14. Entire Agreement; Amendment. Except as otherwise expressly provided herein, this Agreement, together with the exhibits hereto, constitutes the entire agreement between the parties hereto with regard to the subject matter hereof and thereof, superseding all prior understandings and agreements, whether written or oral. This Agreement may not be changed orally, but only by an agreement in writing signed by the party against whom enforcement of any such change is sought.

15. 409A Compliance.

a.    Intent and Compliance. Notwithstanding any other provision herein to the contrary, the Company shall make the payments required hereunder in compliance with the requirements of Section 409A of the Code and any interpretative guidance issued thereunder. The Company may, in its sole and absolute discretion, delay payments hereunder or make such other modifications with respect to the timing of payments to the limited extent it deems necessary to comply with Section 409A of the Code. To the extent that the Executive’s Separation Date occurs in one calendar year and the period for considering the release expires during the following calendar year, then notwithstanding anything herein to the contrary, the payment of the benefits provided under Section 3 will be paid by the Company to the Executive in the second calendar year.

b.    Specified Employees. Notwithstanding any other provision of this Agreement, if any payment or benefit provided to Executive in connection with Executive's termination of employment is determined to constitute “nonqualified deferred compensation” within the meaning of Code §409A and Executive is determined to be a "specified employee" as defined in Code §409A(a)(2)(b)(i), then, to the extent necessary to comply with Code §409A, such payment or benefit shall not be paid until the first payroll date to occur following the six-month anniversary of the date of Executive’s termination or, if earlier, on Executive's death (the “Specified Employee Payment Date”). The aggregate of any payments that would otherwise have been paid before the Specified Employee Payment Date shall be paid to Executive in a lump sum on the Specified Employee Payment Date and thereafter, any remaining payments shall be paid without delay in accordance with their original schedule.

16.Interpretation. The parties hereto acknowledge and agree that: (i) each party and its counsel reviewed and negotiated the terms and provisions of this Agreement and have contributed to its revision; (ii) the rule of construction to the effect that any ambiguities are resolved against the drafting party shall not be employed in the interpretation of this Agreement; and (iii) the terms and provisions of this Agreement shall be construed fairly as to all parties hereto and not in favor of or against any party, regardless of which party was generally responsible for the preparation of this Agreement.

17.Effect of Headings. The titles of section headings herein contained have been provided solely for convenience of reference and in no way define, limit or describe the scope or substance of any provision of this Agreement.

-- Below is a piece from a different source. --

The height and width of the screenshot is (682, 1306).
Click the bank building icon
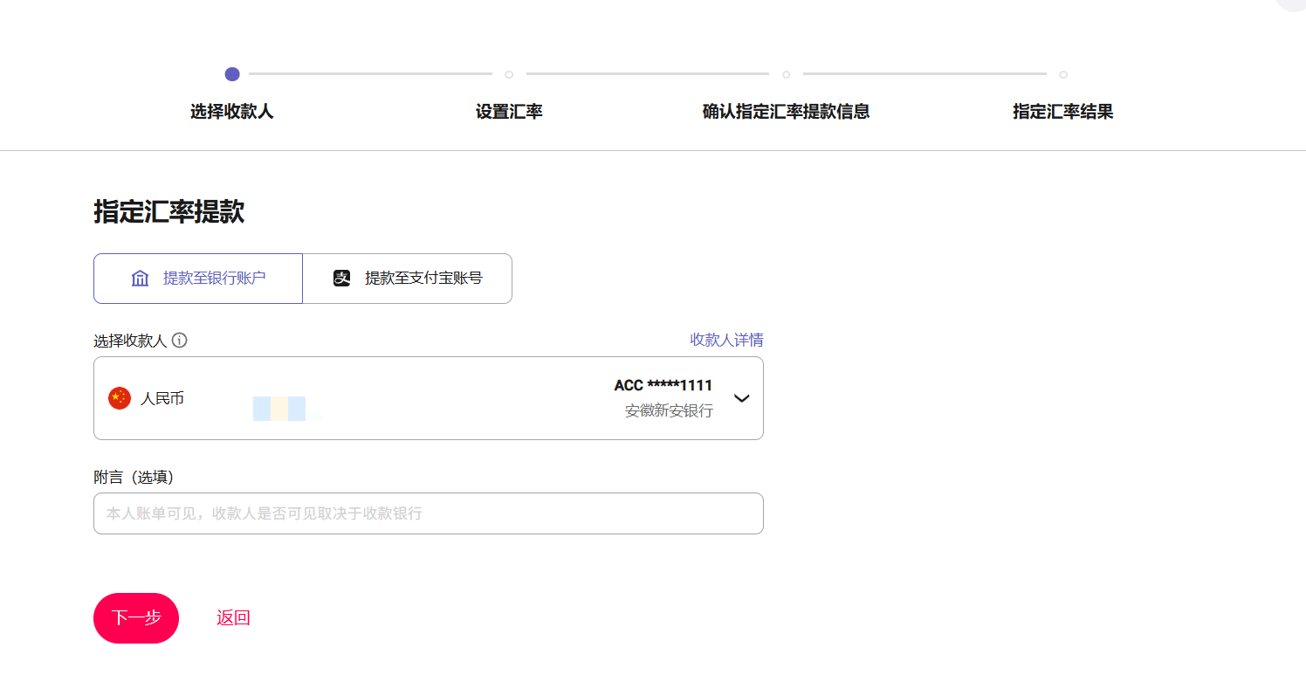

18.Severability. The provisions of this Agreement are severable, and the invalidity of any provision shall not affect the validity of any other provision. In the event that any court of competent jurisdiction shall determine that any provision of this Agreement or the application thereof is unenforceable because of the duration or scope thereof, the parties hereto agree that said court in making such determination shall have the power to reduce the duration and scope of such provision to the extent necessary to make it enforceable, and that the Agreement in its reduced form shall be valid and enforceable to the full extent permitted by law.

19.Governing Law, Jurisdiction, and Venue. This Agreement, for all purposes, shall be construed in accordance with the laws of Delaware without regard to conflicts of law principles.




20.Counterparts. This Agreement may be executed in multiple counterparts, each of which shall be deemed an original, but all of which together shall constitute one and the same instrument.




IN WITNESS WHEREOF, the parties have executed this Agreement as of the date first above written.